The First Conference of the Ecumenical Association of Third World Theologians (EATWOT) in Dar es Salaam, Tanzania 1976

DiTrolio Coakley, Stephen

The First Conference of the Ecumenical Association of Third World Theologians (EATWOT) in Dar es Salaam, Tanzania 1976

The first conference of the Ecumenical Association of Third World Theologians (EATWOT) in Dar es Salaam, Tanzania in 1976, was a decisive catalyst for shifting the larger theological conversation towards the Global South. This meeting brought together theologians, ministers, and activists from Latin America, Africa, and Asia, seeking to establish a theology separate from its “western moorings” (Fabella 2000, 70). Thinkers such as Julius Nyerere, Enrique Dussel, and Gustavo Gutiérrez played vital roles at this conference. This inaugural meeting of EATWOT promoted a new brand of contextualized liberationist theology. This view defied privileged Western interlocutors' power, welcoming the participation of those from the Global South to take center stage. The conference's impact was so foundational that the French theologian Marie Dominique Chenu called this meeting the “Bandung of theology” (Elizondo and Greinacher 1981, 20).

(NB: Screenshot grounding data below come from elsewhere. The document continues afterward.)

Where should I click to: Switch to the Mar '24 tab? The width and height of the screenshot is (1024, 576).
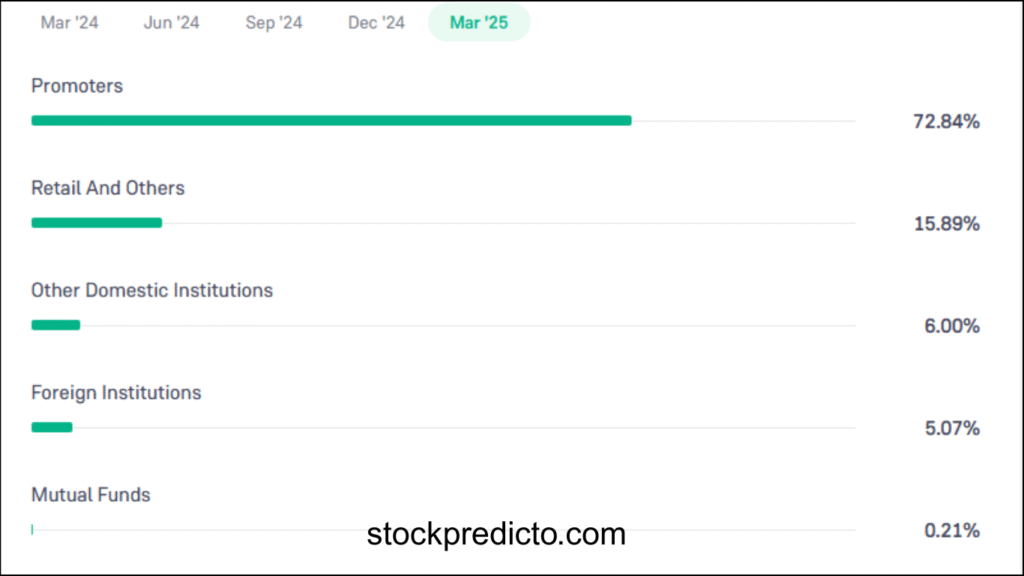point(70,23)
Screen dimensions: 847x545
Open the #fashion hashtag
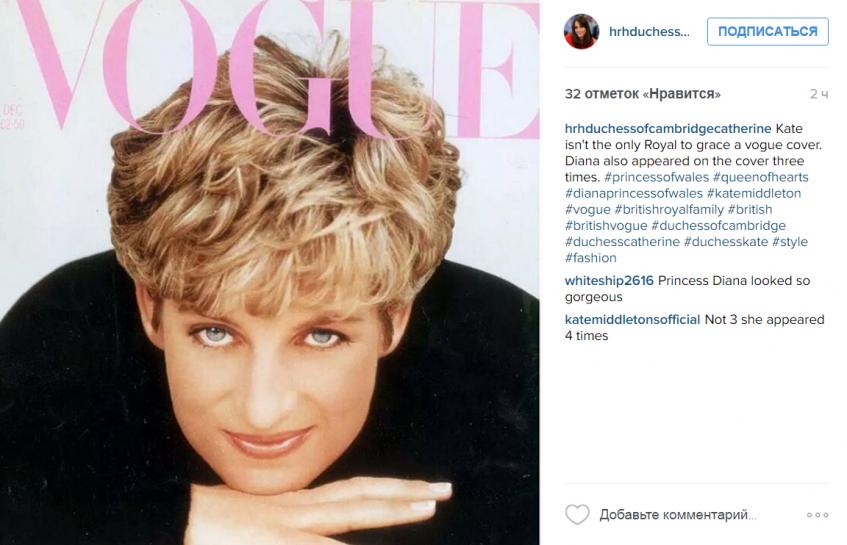(x=590, y=258)
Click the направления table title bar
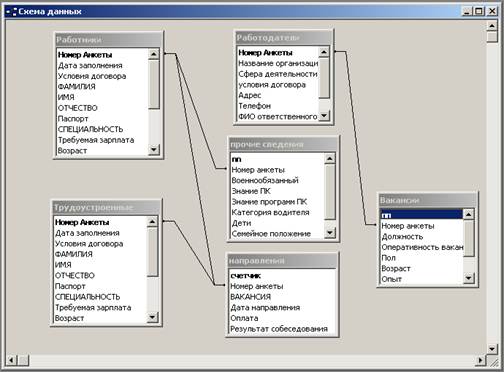 (x=282, y=261)
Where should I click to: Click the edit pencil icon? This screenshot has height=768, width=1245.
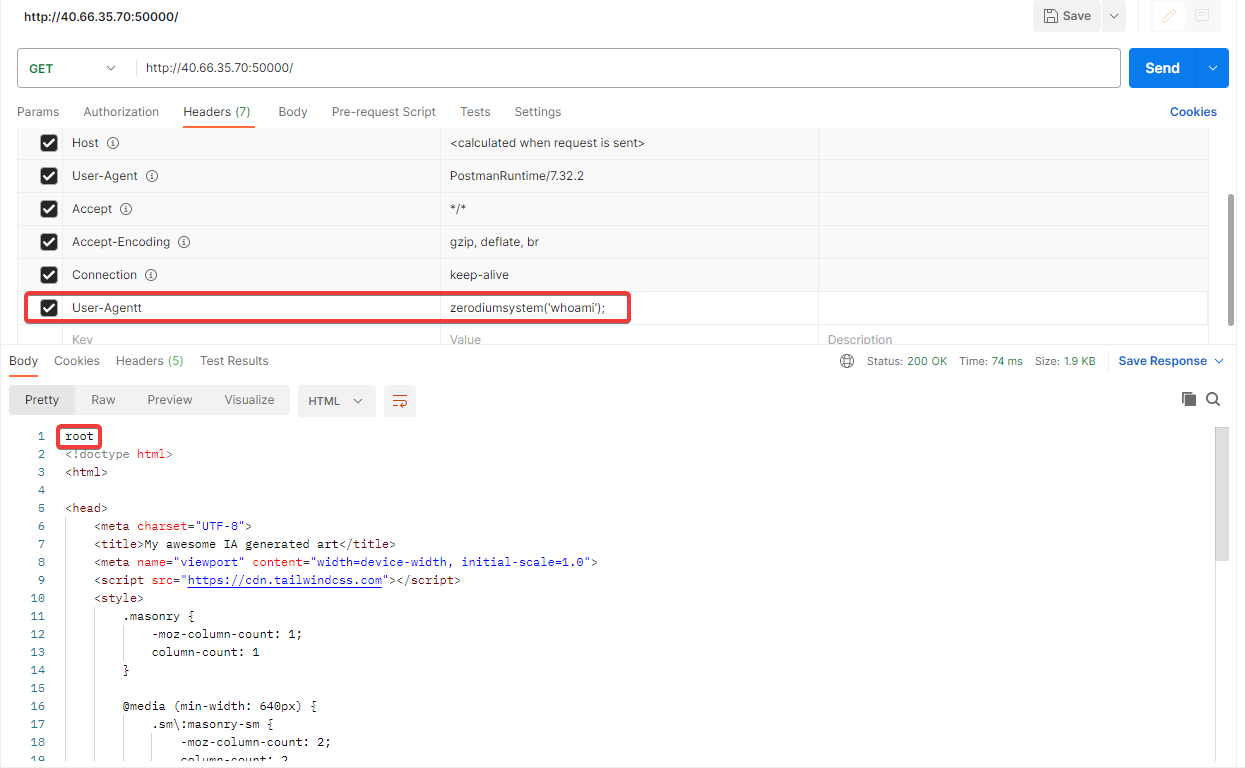(x=1168, y=16)
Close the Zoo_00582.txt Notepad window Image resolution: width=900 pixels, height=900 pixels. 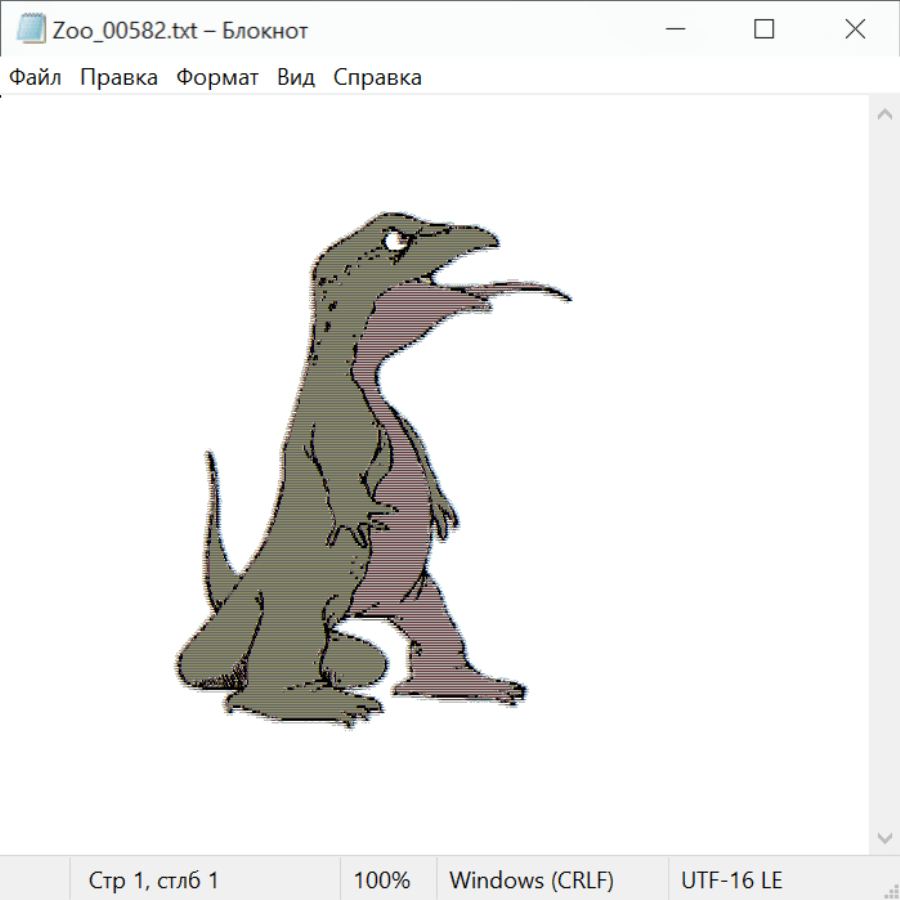pos(855,29)
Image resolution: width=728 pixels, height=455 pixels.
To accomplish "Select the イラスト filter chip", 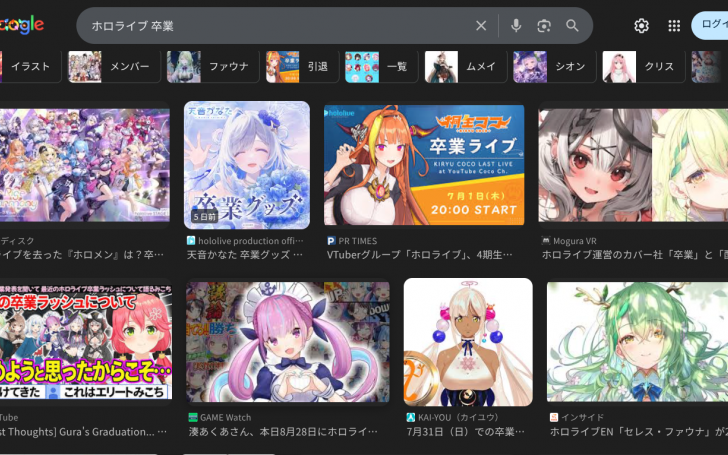I will pyautogui.click(x=26, y=67).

The Historical Context of the Formation of EATWOT, 1950-1970

EATWOT emerged as the new phase in a series of related events between the 1950s and 1970s. Events in Bandung, Detroit, and Geneva would be, in many ways, precursors to the formation of EATWOT.  The Indian historian M.P. Joseph points to the Asian-African Conference, which took place in Bandung, Indonesia in 1955 as a forerunner to the intellectual formation of EATWOT. The Bandung conference was a turning point in modern history, at which the “Third World” entered the discourse of global politics and culture (Joseph 2015, 5). As Christopher J. Lee recounts, “Bandung was pivotal in bringing the ‘Third World’ into being a self-conscious category of actors in world politics, and instrumental in laying the foundations for the Non-Aligned Movement” (Lee 2009, 88). This conference would further stir Pan-Arab and Pan-African sentiment within the larger blossoming of independence movements across the globe (Phillips 2016, 333).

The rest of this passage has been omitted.